__Brano di riferimento__:
====
Chi sceglie di esercitare il mestiere di pescatore, fa una vera e propria scelta di vita decidendo di consacrarla al mare: questo è vero anche a Napoli, che come cantava Pino Daniele: «è addor e mar»
Tra i luoghi più suggestivi della città partenopea vi è la splendida Mergellina; proprio qui non è difficile imbattersi in uomini che hanno dedicato la loro intera vita al mare.
Come perfette cartoline viventi, segnati dalla fatica ma mai stanchi, i pescatori hanno una dote che, nella frenesia dei nostri tempi, è sempre più difficile trovare: la pazienza. Si tratta di un mestiere che può fare solo chi ha passione ed è votato al sacrificio.
Tante sono le storie, i quadri e le poesie che raccontano della “gente di mare”. Nella raccolta “Leggende Napoletane“, Matilde Serao, la prima donna italiana a fondare un giornale, narra di un pescatore, legandolo indissolubilmente a Napoli, ma soprattutto a Mergellina.
====
__Dati estratti__:
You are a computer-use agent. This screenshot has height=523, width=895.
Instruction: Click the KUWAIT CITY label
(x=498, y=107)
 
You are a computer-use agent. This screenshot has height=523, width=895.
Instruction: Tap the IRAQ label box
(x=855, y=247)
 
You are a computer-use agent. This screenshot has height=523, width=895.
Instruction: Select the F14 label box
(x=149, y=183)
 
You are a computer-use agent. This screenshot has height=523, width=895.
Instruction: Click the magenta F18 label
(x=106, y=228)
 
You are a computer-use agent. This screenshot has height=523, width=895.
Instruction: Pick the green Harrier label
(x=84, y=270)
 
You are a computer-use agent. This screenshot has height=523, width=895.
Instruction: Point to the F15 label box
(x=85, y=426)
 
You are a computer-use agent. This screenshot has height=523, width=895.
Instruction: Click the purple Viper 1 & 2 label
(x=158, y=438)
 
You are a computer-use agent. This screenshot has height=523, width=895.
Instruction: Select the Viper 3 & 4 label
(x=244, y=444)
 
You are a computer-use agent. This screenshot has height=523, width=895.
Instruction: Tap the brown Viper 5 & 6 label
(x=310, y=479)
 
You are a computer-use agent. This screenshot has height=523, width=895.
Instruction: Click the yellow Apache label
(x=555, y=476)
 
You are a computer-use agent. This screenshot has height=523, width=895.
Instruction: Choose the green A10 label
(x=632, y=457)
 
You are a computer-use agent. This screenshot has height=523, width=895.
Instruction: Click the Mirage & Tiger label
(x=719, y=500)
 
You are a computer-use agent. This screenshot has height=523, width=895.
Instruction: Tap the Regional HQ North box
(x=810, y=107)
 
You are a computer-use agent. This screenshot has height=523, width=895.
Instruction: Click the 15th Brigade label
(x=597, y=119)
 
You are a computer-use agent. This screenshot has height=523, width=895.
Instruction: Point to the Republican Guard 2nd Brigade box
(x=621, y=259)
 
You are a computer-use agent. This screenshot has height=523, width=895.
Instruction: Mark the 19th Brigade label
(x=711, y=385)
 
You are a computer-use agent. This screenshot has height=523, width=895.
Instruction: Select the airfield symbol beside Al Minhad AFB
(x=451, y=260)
====
__Descrizione del problema__: Trascrivi senza cambiare nulla, dal brano sui pescatori di Mergellina, la parte che si apre con le parole che contengono «Tra i luoghi» e si chiude con «soprattutto a Mergellina.».

__Soluzione proposta__:
Tra i luoghi più suggestivi della città partenopea vi è la splendida Mergellina; proprio qui non è difficile imbattersi in uomini che hanno dedicato la loro intera vita al mare.
Come perfette cartoline viventi, segnati dalla fatica ma mai stanchi, i pescatori hanno una dote che, nella frenesia dei nostri tempi, è sempre più difficile trovare: la pazienza. Si tratta di un mestiere che può fare solo chi ha passione ed è votato al sacrificio.
Tante sono le storie, i quadri e le poesie che raccontano della “gente di mare”. Nella raccolta “Leggende Napoletane“, Matilde Serao, la prima donna italiana a fondare un giornale, narra di un pescatore, legandolo indissolubilmente a Napoli, ma soprattutto a Mergellina.